Image & Video

Using the new ComfyUI Qwen workflow for prompt engineering

New open-source tool runs Qwen's 3.4B model locally for AI prompt testing and jailbreak analysis.

Deep Dive

A developer has created a new workflow for the popular AI image generation platform ComfyUI that enables sophisticated prompt engineering using the Qwen 3.4B language model. The tool, built as a web front-end that connects to ComfyUI's backend, allows users to experiment with prompt generation locally without cloud dependencies. What makes this particularly interesting is that it uses the same 3.4B parameter model that powers Z-Image's CLIP implementation, demonstrating that even smaller models can handle complex programming and reasoning tasks when properly integrated into a workflow system.

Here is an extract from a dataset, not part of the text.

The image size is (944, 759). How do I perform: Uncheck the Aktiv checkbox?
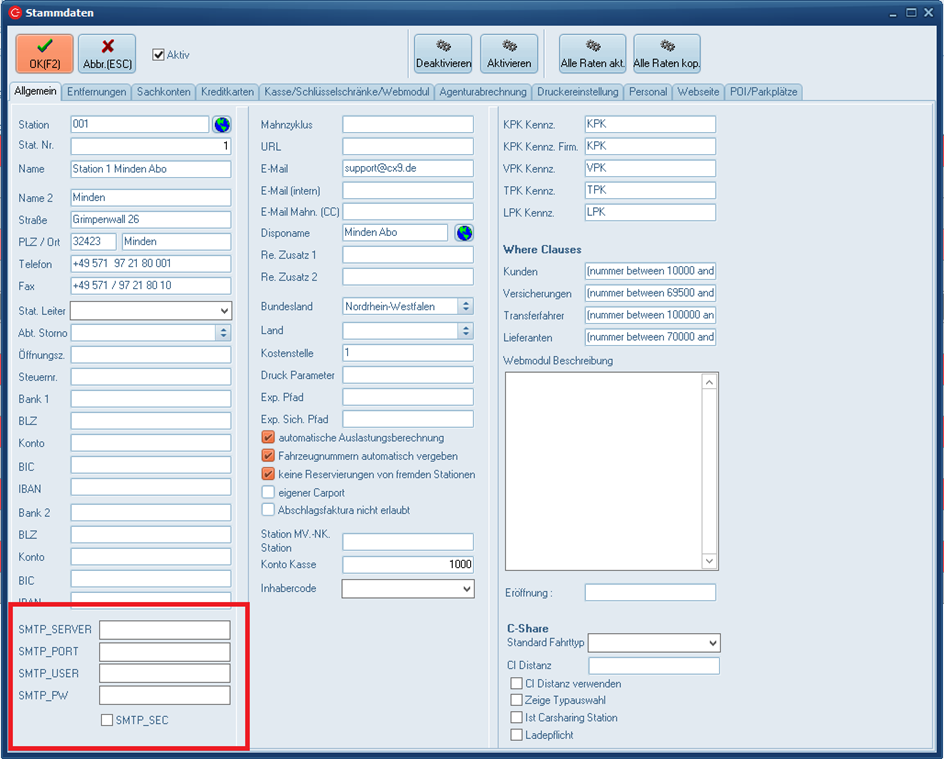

The workflow includes features specifically designed for AI researchers and prompt engineers, including the ability to track prompt generation history and separate reasoning steps for easier analysis. This makes it particularly valuable for security researchers and AI safety professionals who need to understand how to jailbreak or work around AI systems. The developer has made the code available on GitHub as simple HTML and JavaScript files, though users need ComfyUI 14 installed to run it. For those hesitant to install third-party code, the workflow is also available directly within ComfyUI's updated interface under the LLM section, making it accessible to the broader AI development community.

Key Points
  • Uses Qwen's 3.4B parameter model, the same architecture powering Z-Image's CLIP implementation
  • Enables offline prompt engineering and jailbreak analysis without cloud dependencies
  • Features include prompt tracking and reasoning separation for easier AI system analysis

Why It Matters

Provides researchers with accessible tools for understanding AI vulnerabilities and improving prompt engineering techniques locally.